** SOURCE EXTRACT **
==========

# c2d E4400 + GA-945GZM-S2 Overclocked



## AmpleNM (Jan 12, 2012)

*2.66 GHz*
*i.imgur.com/gzx1A.png


----------



## topgear (Jan 13, 2012)

^^ nice OC and I think you have reached your mobos max limit - the temps are good for a stock cooler and if possible try lowering the cpu vcore as the temps will increase at summer season but minimum possible vcore will keep it cool 

why the gpu temp is so high - is it a fan less model or it has a fan and what cabinet you are using ?

Have you tsted the OC using cpu stress test tools like OCCT, Lynx etc.


----------



## AmpleNM (Jan 13, 2012)

topgear said:


> ^^ nice OC and I think you have reached your mobos max limit - the temps are good for a stock cooler and if possible try lowering the cpu vcore as the temps will increase at summer season but minimum possible vcore will keep it cool
> 
> why the gpu temp is so high - is it a fan less model or it has a fan and what cabinet you are using ?
> 
> Have you tsted the OC using cpu stress test tools like OCCT, Lynx etc.


Prime95...will try lowering the vcore..
GPU is WITHOUT FAN


----------

==========

Collected data entries:

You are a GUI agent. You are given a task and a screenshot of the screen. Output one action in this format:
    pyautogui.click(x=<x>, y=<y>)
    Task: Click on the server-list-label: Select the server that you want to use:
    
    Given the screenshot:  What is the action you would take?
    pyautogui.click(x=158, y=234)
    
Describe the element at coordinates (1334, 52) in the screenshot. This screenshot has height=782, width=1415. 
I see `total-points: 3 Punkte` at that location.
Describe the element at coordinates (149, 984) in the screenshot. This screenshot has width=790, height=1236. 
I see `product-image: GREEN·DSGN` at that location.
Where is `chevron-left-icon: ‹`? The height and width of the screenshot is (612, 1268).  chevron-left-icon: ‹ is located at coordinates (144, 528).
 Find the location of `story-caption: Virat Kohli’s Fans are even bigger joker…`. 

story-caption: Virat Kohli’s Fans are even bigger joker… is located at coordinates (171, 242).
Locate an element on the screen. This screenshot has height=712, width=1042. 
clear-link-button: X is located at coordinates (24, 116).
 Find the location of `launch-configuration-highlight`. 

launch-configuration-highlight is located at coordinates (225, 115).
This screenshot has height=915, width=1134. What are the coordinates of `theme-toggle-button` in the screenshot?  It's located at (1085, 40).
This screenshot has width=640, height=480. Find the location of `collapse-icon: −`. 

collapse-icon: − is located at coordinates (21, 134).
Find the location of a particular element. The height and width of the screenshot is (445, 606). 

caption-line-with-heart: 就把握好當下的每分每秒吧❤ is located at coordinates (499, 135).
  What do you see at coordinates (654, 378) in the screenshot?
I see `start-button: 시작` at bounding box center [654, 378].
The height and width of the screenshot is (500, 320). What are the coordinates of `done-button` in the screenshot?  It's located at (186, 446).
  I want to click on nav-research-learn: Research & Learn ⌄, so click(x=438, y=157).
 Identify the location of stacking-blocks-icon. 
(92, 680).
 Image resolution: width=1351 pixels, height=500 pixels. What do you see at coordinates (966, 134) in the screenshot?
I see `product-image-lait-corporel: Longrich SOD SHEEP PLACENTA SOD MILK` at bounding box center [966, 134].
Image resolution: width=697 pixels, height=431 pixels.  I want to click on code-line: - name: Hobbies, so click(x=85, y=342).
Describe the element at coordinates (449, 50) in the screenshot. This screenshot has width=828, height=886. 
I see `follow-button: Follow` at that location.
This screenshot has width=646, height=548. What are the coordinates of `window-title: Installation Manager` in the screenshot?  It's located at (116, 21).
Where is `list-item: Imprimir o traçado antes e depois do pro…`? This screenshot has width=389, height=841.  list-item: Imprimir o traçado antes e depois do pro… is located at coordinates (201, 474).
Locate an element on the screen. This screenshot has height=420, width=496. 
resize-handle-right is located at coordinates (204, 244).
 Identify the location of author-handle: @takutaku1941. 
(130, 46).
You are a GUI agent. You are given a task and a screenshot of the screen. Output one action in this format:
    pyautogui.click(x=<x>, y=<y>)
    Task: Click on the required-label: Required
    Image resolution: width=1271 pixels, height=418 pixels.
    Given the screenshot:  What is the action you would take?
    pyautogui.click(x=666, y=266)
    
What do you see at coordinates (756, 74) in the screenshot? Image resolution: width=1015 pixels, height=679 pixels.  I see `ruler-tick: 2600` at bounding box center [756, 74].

==========

** ASSIGNED TASK **
Rewrite the passage of the overclocking thread starting with "## AmpleNM (Jan 13, 2012)" and going on through "lowering the vcore..", putting "core voltage" in place of "vcore". The items here stand apart from the overclocking thread and form separate material.

** WRITTEN SOLUTION **
## AmpleNM (Jan 13, 2012)

topgear said:


> ^^ nice OC and I think you have reached your mobos max limit - the temps are good for a stock cooler and if possible try lowering the cpu core voltage as the temps will increase at summer season but minimum possible core voltage will keep it cool
> 
> why the gpu temp is so high - is it a fan less model or it has a fan and what cabinet you are using ?
> 
> Have you tsted the OC using cpu stress test tools like OCCT, Lynx etc.


Prime95...will try lowering the core voltage..